The Parlour Steps – The Hidden Names

There are more hooks in here than in a butcher’s freezer

There are more hooks in here than in a butcher’s freezer 


Vancouver’s The Parlour Steps are a bright, chirpy, indie band. The thing that’s most surprising about them is that they’re not a bunch of teenagers who’ve recently stumbled out of a garage with world domination on their minds. Instead, judging by the picture of them on the inside cover of this record, they seem to be a bunch of accountants who’ve gathered round the water cooler and decided that they should make some music together after hours. We can presume they found an affordable practice space because here they are with what apparently is their second album and it’s a triumph. Which isn’t exactly what you’d expect from a group of people you feel like you should be handing your tax returns over to but then we do love a surprise package here in the shed.


The Hidden Names is a fun little album. It’s filled to the brim with poppy, chirpy, grin inducing tunes, 13 of them in fact. These accountants give you value for money! Told you they were surprising. The fact that they’re not a bunch of spotty kids with raging hormones and a lack of talent certainly helps, I think, to describe how much care and attention has gone into this. There’s nothing sloppy here. The delicate arrangements betray a knowledge of music not normally associated with indie bands and it’s obvious they’ve taken the time to make this a ‘beautiful’ piece of work. That work has paid off in spades.


This album is exciting, not because of its passion, energy and promise of good things to come (which is what indie fans normally look for when a bunch of kids are involved) but because it sounds like a band on top of their game. The melodies are so catchy you’ll be humming along to them in no time and there are more hooks in here than in a butcher’s freezer, but that’s not all. It may bypass the attention span of many a young indie fan because this isn’t a direct album, but those of us old enough to know better will just smile at how clever, how intricate and just how bloody entertaining this is. Singer Caleb Stull sounds a bit like Loney, Dear.
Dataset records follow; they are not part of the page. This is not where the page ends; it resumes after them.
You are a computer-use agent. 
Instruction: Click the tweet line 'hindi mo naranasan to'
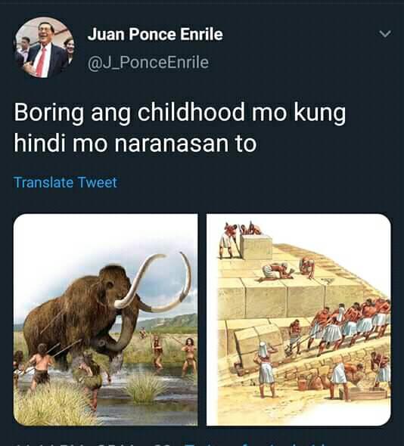pos(135,144)
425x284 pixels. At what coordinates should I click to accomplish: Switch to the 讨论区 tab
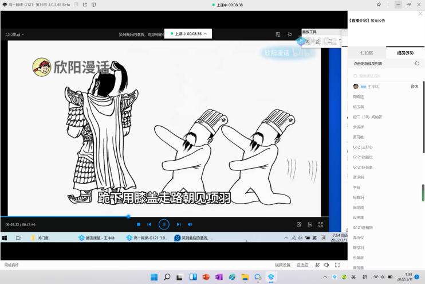(367, 53)
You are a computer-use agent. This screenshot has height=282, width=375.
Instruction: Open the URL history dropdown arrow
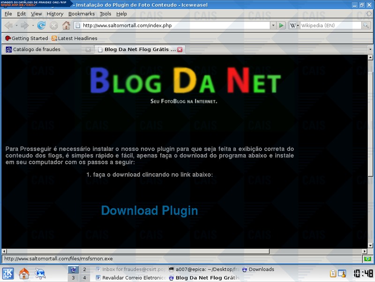tap(273, 25)
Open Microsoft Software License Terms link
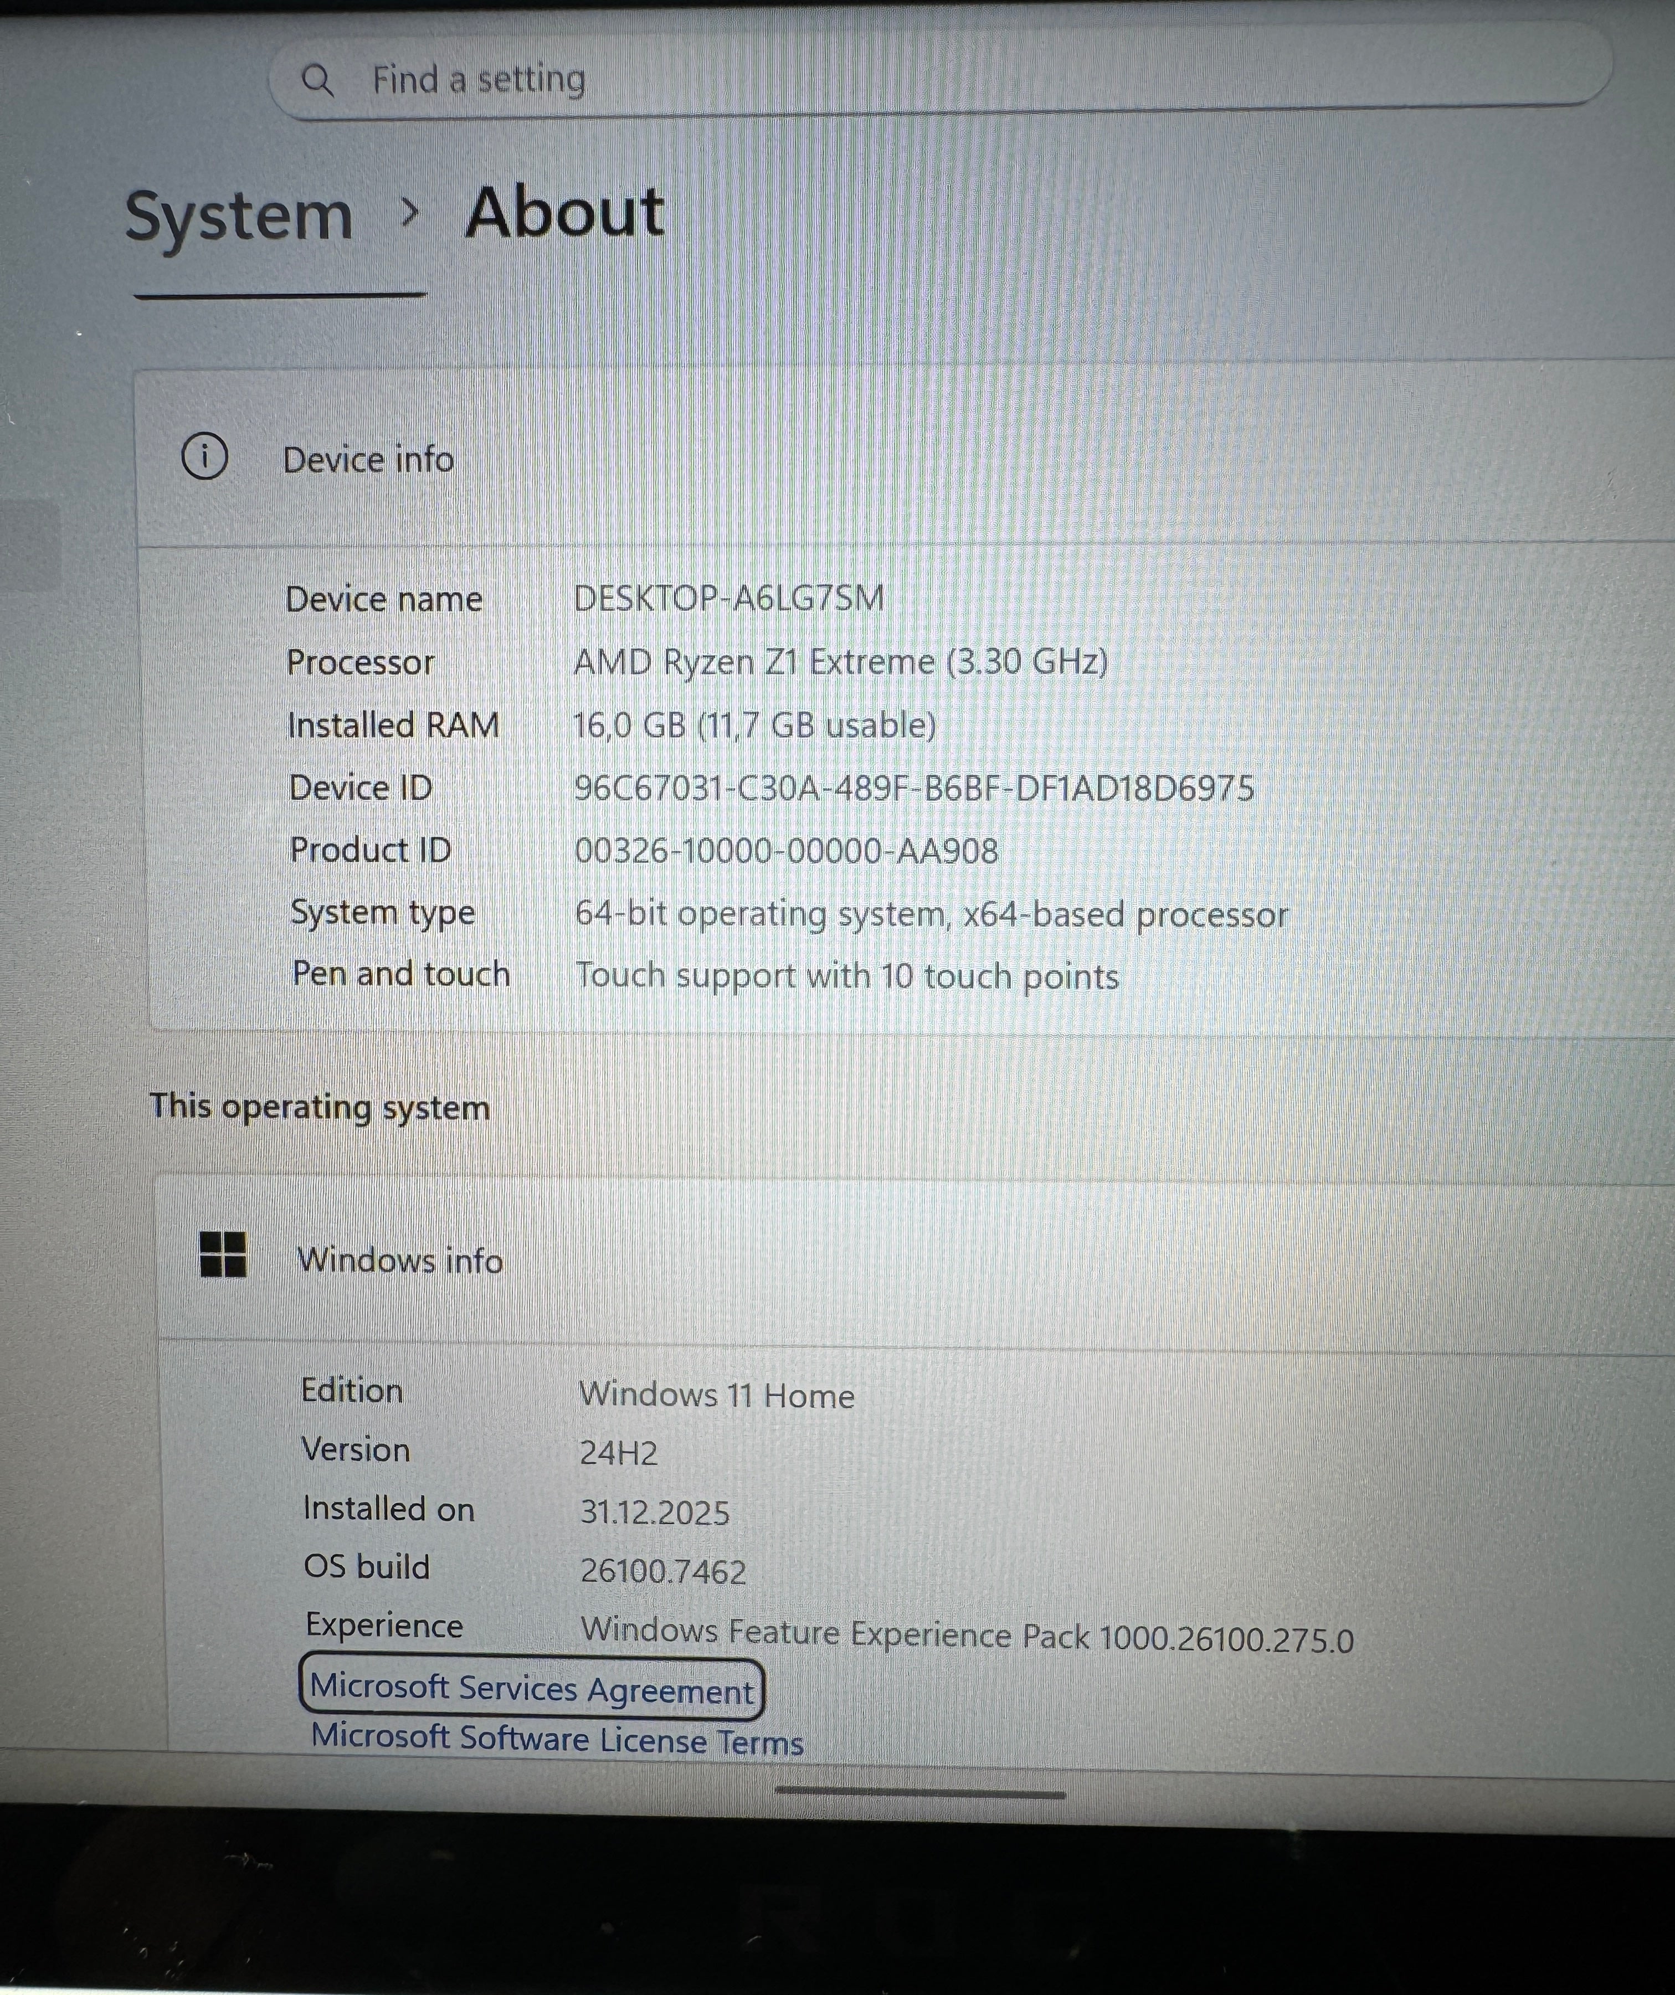Viewport: 1675px width, 1995px height. 557,1739
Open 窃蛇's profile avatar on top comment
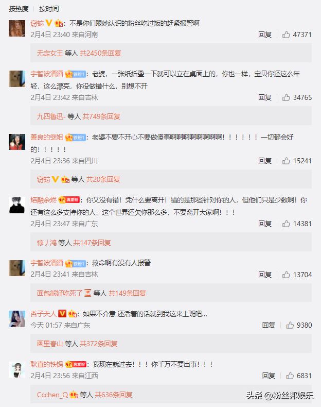Screen dimensions: 321x407 click(17, 28)
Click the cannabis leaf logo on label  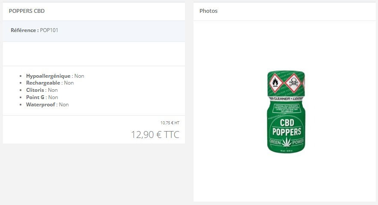pyautogui.click(x=287, y=142)
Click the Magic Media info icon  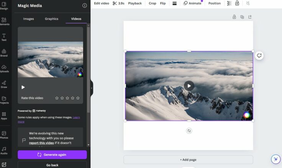[85, 6]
Well, if Loney, Dear cheered up a bit, but musically, this is more in Ben Folds territory and that makes for an interesting combination. In fact, they remind me a lot of Stars and if you’re a fan of their poppy antics – and let’s face it, you should be – then you’ll want to get a hold of this pretty quickly I would imagine.


This isn’t an indie album for the pogoing masses, but rather one for those of us who like to stand a few feet back from the stage, away from the mosh pit of sweaty kids and their pointy elbows but in one of those strategically important places where a) you’ve got a good view and b) you can get to the bar easily. It’s not really something you’ll want to jump up and down and scream along to, rather it’s something you’ll want to shimmy around the living room to whilst doing the hoovering. At the end of it all, The Hidden Names will sound good in a bar, at home or in the car on the way to work. It’ll make you smile and for most of us, that’s more than enough. At least it’ll make filling out those tax return forms a bit less of a chore.


The Parlour Steps. A band for those of us that are old enough to know better.